My Path from Civil Engineering to Software Development

Emilio Talamante | August 02, 2021

Supported by our Innovation Expert Encora

I did something that most people think impossible: I changed careers!

If you are currently a student or you chose a college degree not related to Software Development, this is your chance to turn back.

Don’t be afraid to change.

You will always have options and you can make a change anytime. But the sooner you do it, the easier it is.

I will tell you why.

Civil Engineering Over Computer Science

I was very good at math and ten years ago I was into everything regarding computers. In high school I was open to many options. I remember thinking, “if it has to do with math, I’m fine with it.”

Computer Science was the strongest candidate. But speaking to my family and friends, a common opinion was that “working with programming languages won’t get you a job, at least in Mexico.”

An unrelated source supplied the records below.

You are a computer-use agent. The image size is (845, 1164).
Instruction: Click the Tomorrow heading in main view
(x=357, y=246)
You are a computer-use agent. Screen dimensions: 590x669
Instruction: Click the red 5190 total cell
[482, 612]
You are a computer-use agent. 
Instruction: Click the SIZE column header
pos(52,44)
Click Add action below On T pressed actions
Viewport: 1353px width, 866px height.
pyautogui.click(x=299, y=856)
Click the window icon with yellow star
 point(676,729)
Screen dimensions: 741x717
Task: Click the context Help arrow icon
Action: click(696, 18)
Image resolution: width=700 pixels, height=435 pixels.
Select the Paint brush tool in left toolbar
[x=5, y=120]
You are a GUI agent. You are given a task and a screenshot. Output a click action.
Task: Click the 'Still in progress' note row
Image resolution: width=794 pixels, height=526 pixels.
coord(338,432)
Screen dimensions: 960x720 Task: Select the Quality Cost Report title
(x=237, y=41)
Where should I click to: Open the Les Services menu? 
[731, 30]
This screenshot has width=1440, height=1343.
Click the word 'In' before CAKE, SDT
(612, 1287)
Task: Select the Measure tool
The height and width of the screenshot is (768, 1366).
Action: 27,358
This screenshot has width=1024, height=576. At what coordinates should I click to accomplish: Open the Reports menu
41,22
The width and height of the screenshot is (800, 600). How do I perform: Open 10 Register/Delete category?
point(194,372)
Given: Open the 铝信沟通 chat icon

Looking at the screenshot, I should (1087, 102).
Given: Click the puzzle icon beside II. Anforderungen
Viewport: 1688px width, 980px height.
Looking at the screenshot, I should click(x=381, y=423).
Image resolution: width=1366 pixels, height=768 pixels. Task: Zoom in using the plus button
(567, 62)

I took that opinion to heart and I ended up in Civil Engineering.

Lack of Interest During College

I spent five years doing all the homework, showing up for exams, and for everyone of my classes.

It went well, but something was missing.

I didn’t feel it was my craft, and I didn't care to get better at it. That concerned me a lot. I saw my friends dedicating more time and diving into deeper subjects. Not just people in my class, but other friends as well. I didn’t have that kind of passion for my chosen career.

I was so concerned I thought for a moment I should change to another Engineering program. But I felt insecure doing it at the middle, so I kept going, and eventually graduated.

Work, Work, Work…

After school it was time to get a job. It became a really difficult period of my life.

I started an internship at the University of Sonora working on their construction plans. I never liked it. I felt that something was wrong.

Then it suddenly it hit me, there was something I did regard as important. I remembered that in college a teacher gave us an introduction to Visual Basic. We used it to automate a distribution network in Sanitary Engineering. I really got into it.

So I thought I would automate one of the processes we used. I spoke with my boss and he gave me permission to do it. I jumped on it right away and worked on it for three months. I wrote an Excel Macro to automate the Auction process to select the winners of who would build the project.

I had a blast!

The Big Decision

The Auction project wasn’t really a big deal for the job I was doing. But for me, it was the key to one of the most difficult decision I had to make in my life. “Do I stay in Civil Engineering or should I switch?" At about that point I gathered up the courage to make the change.

I started studying about programming on my own. I later got enrolled in a Master’s program called Systems and Technology Engineering. It took me almost two years and I really enjoyed it. I learned a lot and got interested in what would become the next phase of my life: Nearsoft.

The Nearsoft Academy

As as I was moving towards becoming a software developer, I heard from friends about Nearsoft.
I started to follow its social media posts. I also attended several of their events and programs (e.g., NodeSchool, Apprentice).

Then I learned about the Nearsoft Academy program and I got interested in what it could offer me. However, since I had not finished my Masters, I was concerned that I would not get accepted.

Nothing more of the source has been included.